Problem details >> Each line below from the line with "Instruction: Click the Jahshaka Studio logo" to the line with "Task: Toggle the Fêmea legend series" must be copied exactly, including those two, and no picture may appear in the copy.

[Saved data entries]
========================

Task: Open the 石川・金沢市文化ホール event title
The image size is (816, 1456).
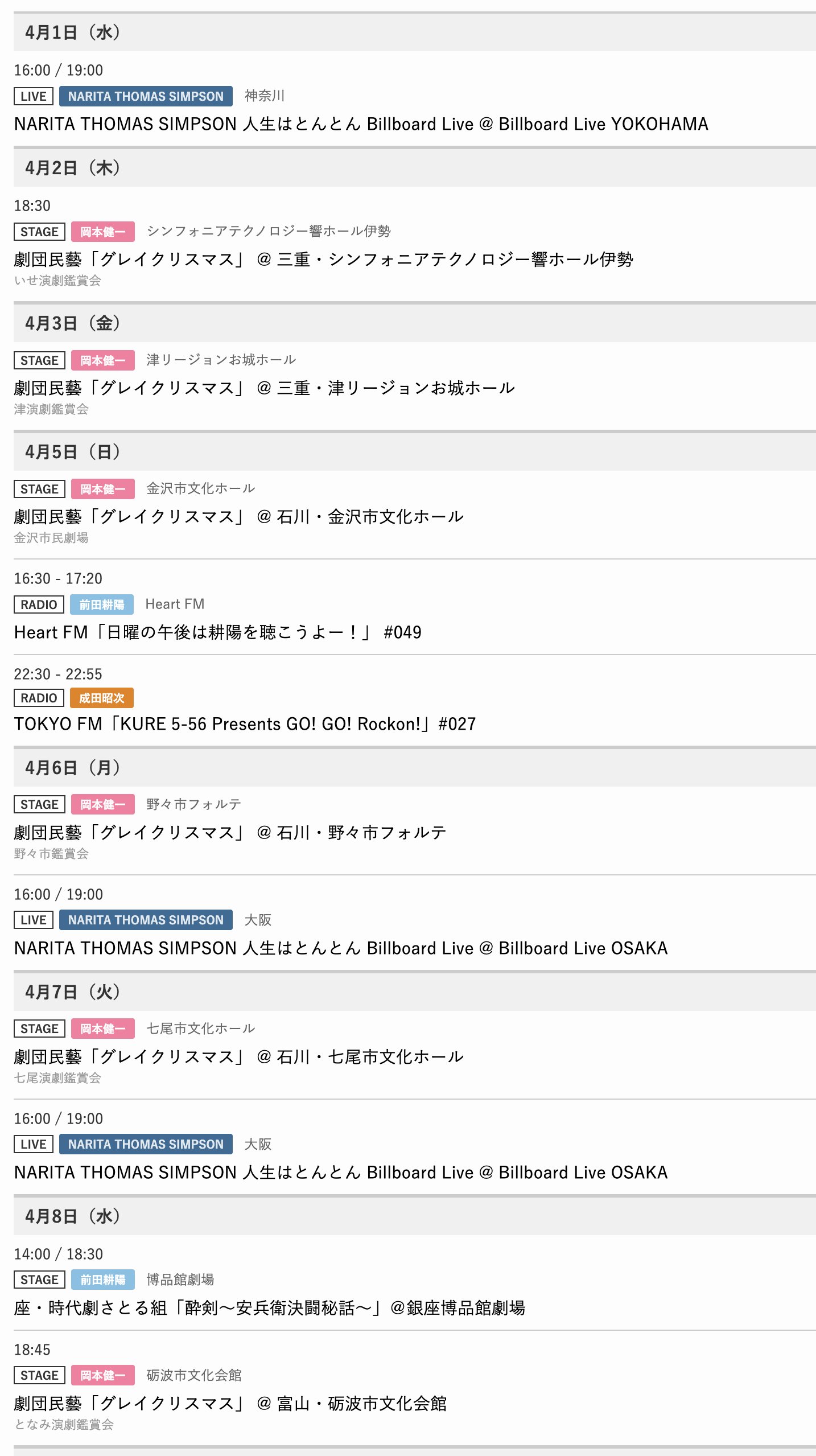Action: click(x=238, y=516)
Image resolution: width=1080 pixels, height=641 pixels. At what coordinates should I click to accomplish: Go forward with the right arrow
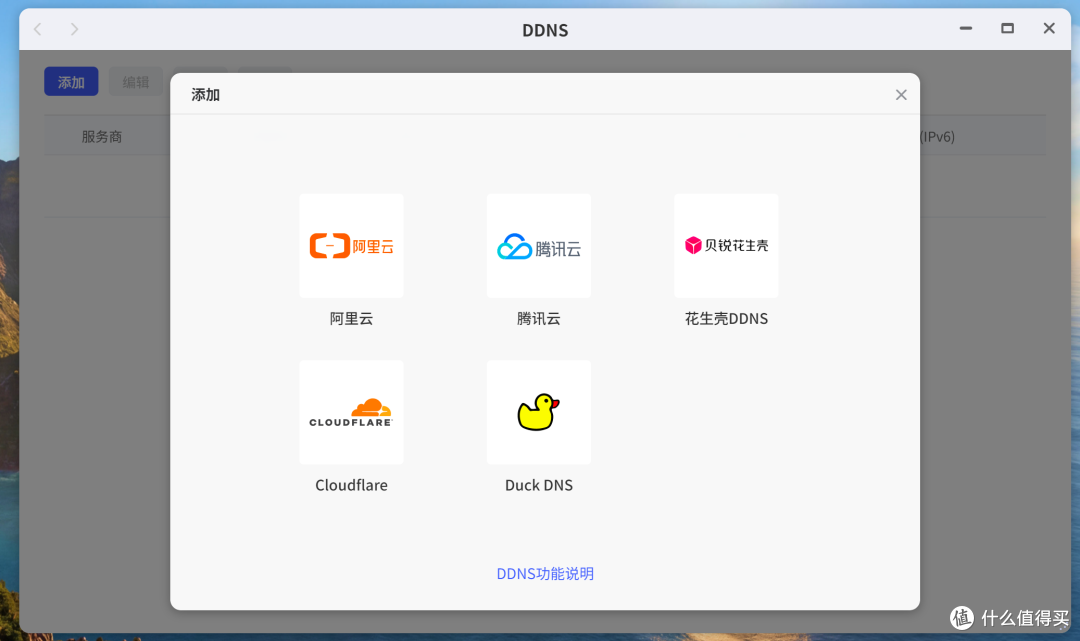(74, 29)
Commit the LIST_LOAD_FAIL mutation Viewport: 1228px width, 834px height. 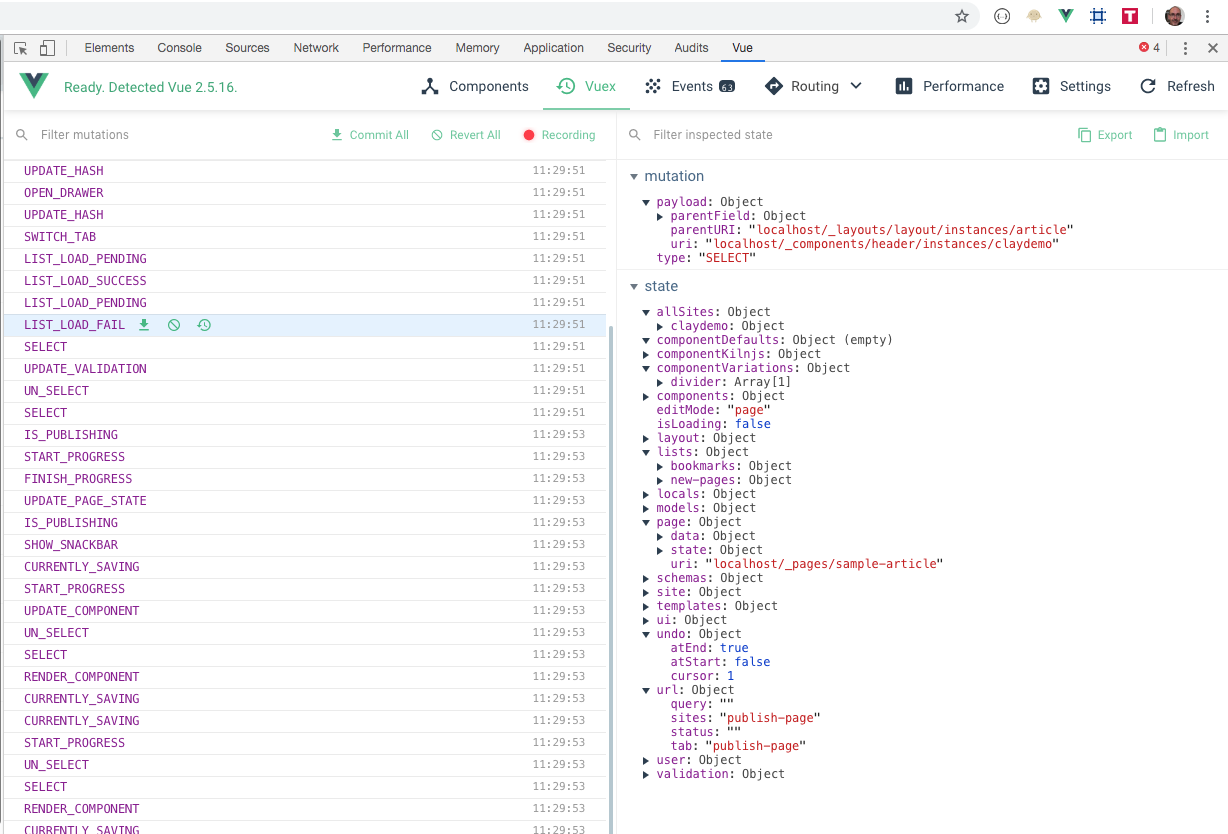(x=143, y=324)
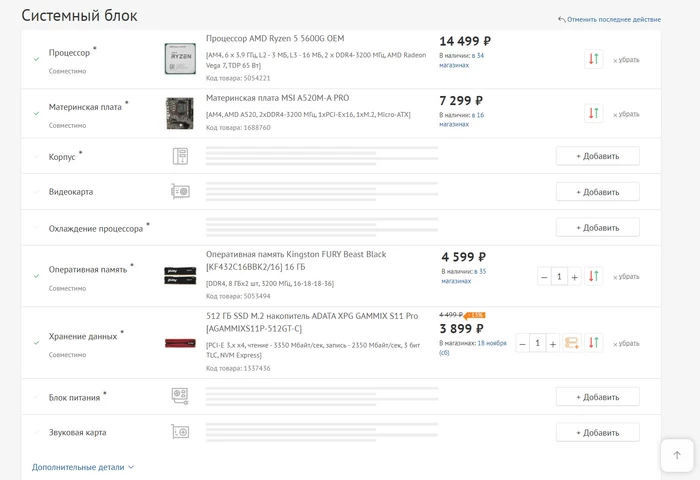Swap the AMD Ryzen processor via replace arrows icon
Image resolution: width=700 pixels, height=480 pixels.
(593, 59)
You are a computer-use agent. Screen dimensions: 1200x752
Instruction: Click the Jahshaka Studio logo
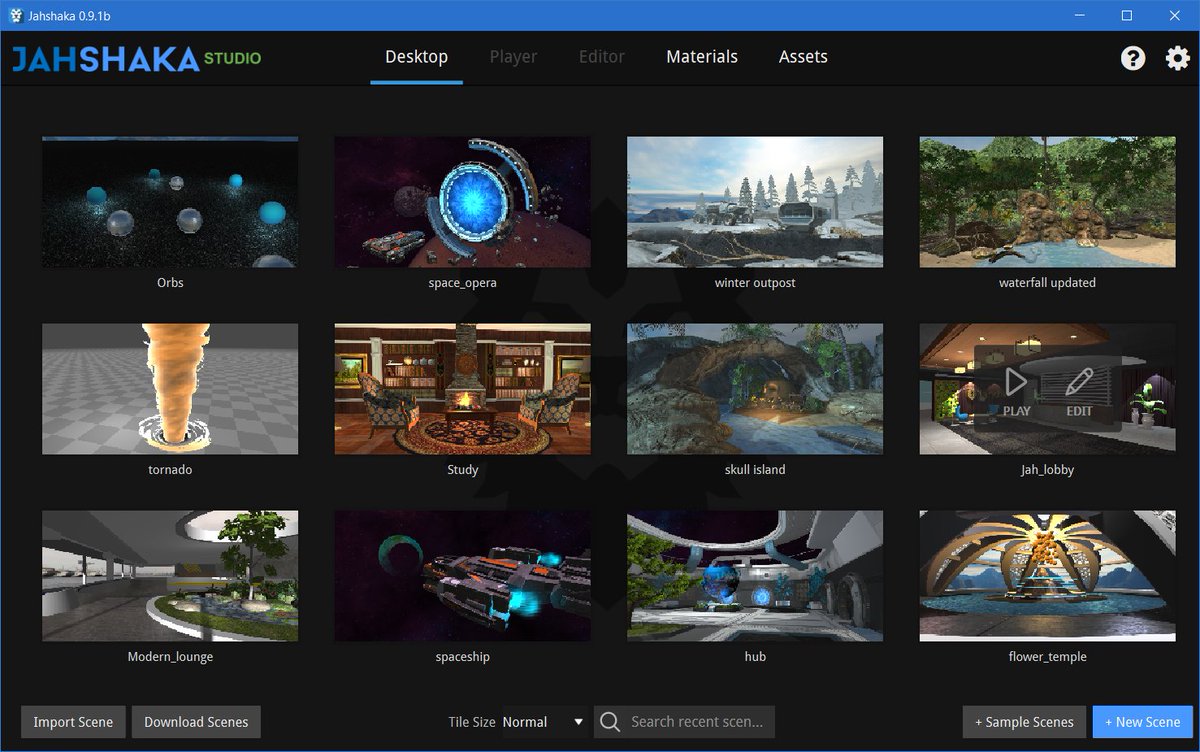point(135,58)
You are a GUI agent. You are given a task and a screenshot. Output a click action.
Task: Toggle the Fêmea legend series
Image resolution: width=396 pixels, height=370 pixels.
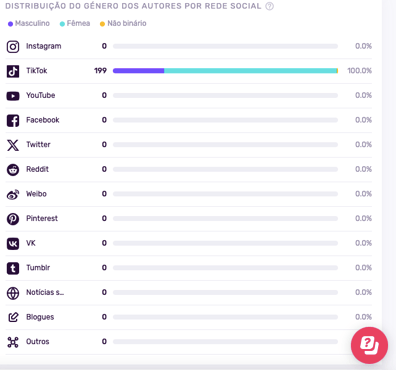(75, 23)
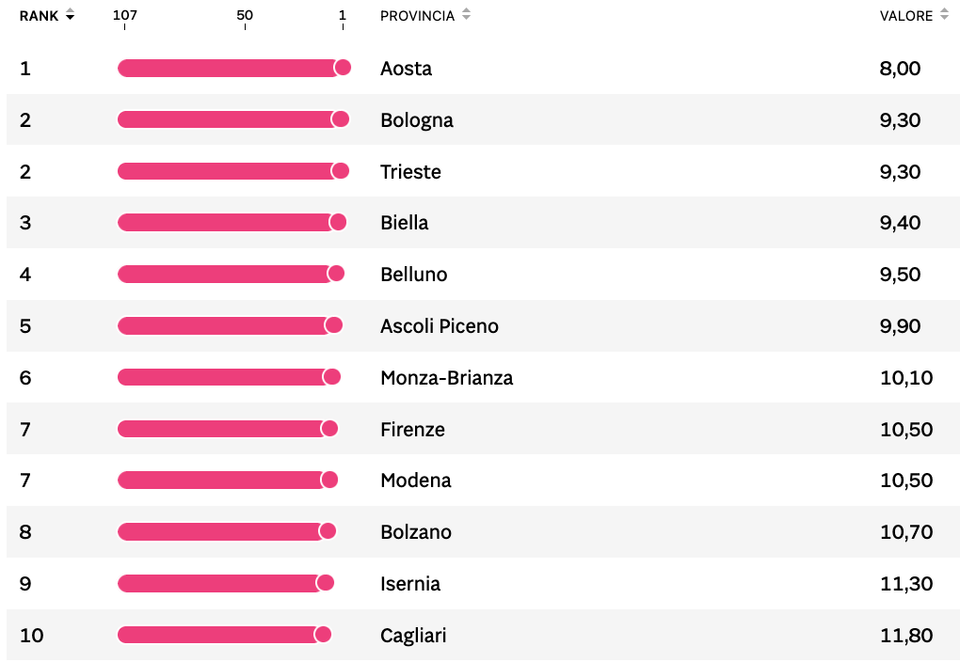The width and height of the screenshot is (960, 662).
Task: Open the Ascoli Piceno row
Action: click(x=439, y=326)
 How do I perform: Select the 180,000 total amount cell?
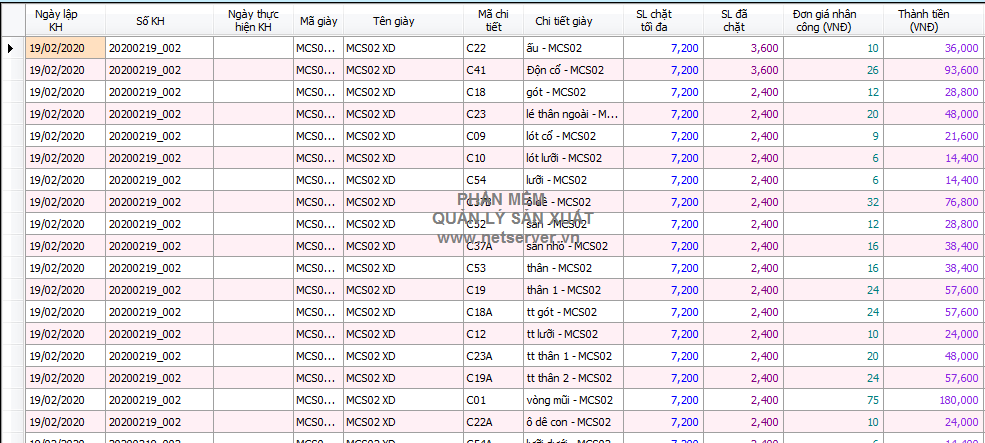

========================

Task output >>
Instruction: Click the Jahshaka Studio logo
point(135,58)
You are a GUI agent. You are given a task and a screenshot. Output a click action.
Task: Toggle the Fêmea legend series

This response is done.